══ Data for the task ══

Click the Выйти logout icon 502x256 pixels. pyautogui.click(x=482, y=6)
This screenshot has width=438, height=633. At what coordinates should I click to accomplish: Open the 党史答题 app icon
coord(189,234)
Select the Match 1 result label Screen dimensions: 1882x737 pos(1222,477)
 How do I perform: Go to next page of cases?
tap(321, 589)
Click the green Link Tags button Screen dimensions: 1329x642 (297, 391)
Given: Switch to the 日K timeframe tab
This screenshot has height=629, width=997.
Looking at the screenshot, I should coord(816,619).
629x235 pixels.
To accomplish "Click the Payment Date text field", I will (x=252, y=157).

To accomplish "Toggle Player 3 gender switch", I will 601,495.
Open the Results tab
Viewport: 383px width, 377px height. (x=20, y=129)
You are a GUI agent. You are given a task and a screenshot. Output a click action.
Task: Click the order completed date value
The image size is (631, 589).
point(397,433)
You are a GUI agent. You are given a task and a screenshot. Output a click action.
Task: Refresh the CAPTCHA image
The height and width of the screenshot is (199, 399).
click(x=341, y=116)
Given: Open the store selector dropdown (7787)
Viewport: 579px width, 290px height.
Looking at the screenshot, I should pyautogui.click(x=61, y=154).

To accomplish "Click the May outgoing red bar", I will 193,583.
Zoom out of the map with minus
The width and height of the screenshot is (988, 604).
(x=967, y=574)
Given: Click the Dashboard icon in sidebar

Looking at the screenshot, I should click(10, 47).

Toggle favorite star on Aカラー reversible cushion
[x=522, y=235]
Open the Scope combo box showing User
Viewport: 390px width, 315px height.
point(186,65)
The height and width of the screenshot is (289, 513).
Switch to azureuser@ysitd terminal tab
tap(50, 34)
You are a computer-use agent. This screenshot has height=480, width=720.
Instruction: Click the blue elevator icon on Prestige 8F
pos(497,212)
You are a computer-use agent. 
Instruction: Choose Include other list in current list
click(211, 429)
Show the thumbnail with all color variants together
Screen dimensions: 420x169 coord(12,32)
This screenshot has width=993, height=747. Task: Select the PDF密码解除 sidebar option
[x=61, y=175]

═══

> Task goal: Count every line in the entries above where the word "agent" appears; respond with the number alone.

> Result below: 4